## WHAT NEEDS TO BE DONE
For the records that follow, please set down exactly the lines between the one holding "You are a computer-use" and the one holding "Instruction: Open the", inclusive, and only those.

## DATA SECTION
****************

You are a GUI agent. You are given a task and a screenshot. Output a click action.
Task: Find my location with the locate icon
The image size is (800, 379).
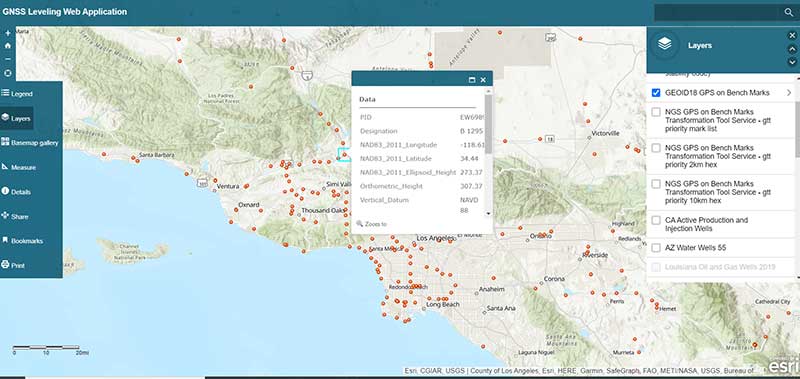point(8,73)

****************

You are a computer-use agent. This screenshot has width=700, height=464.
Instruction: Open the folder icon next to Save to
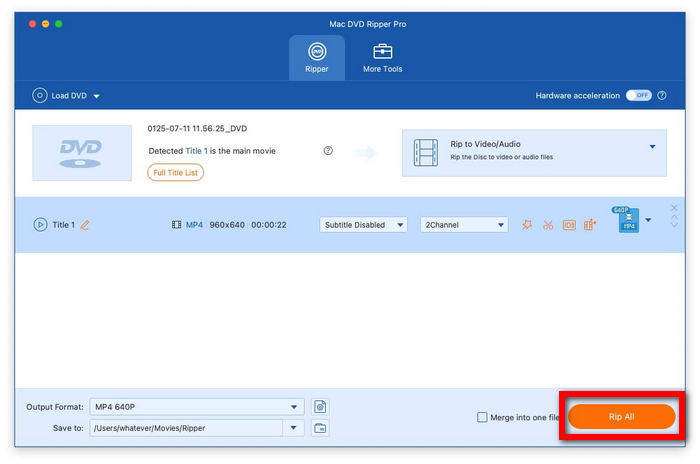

****************

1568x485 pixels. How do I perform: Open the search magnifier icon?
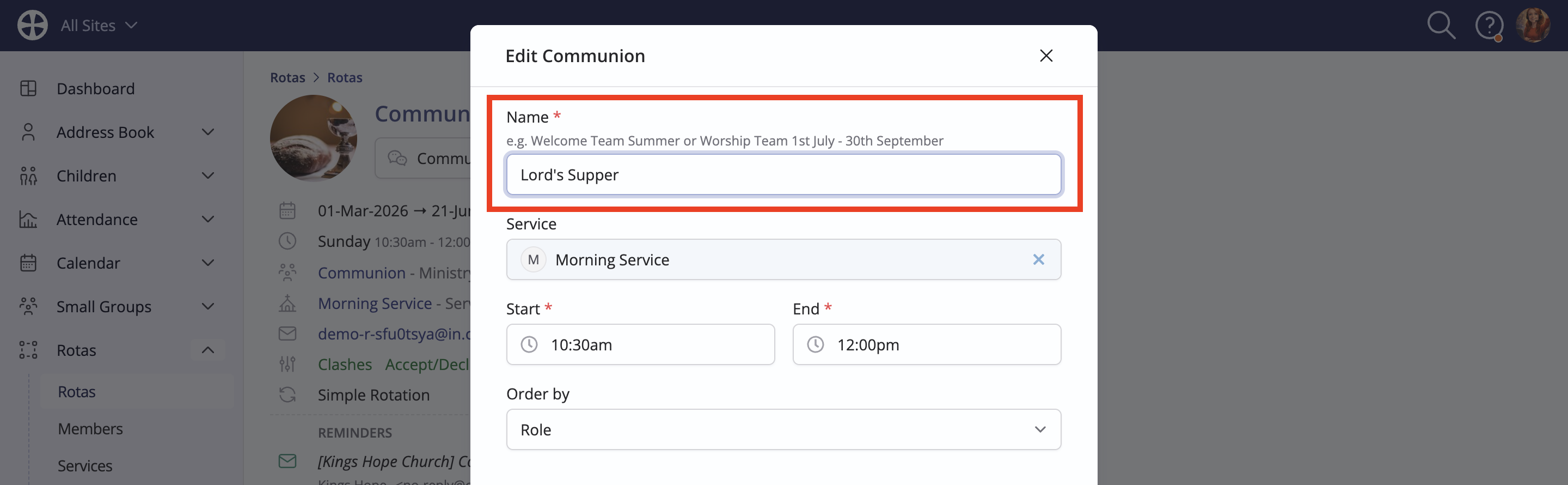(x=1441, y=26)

****************

## TASK RESPONSE
You are a computer-use agent. This screenshot has width=700, height=464.
Instruction: Open the folder icon next to Save to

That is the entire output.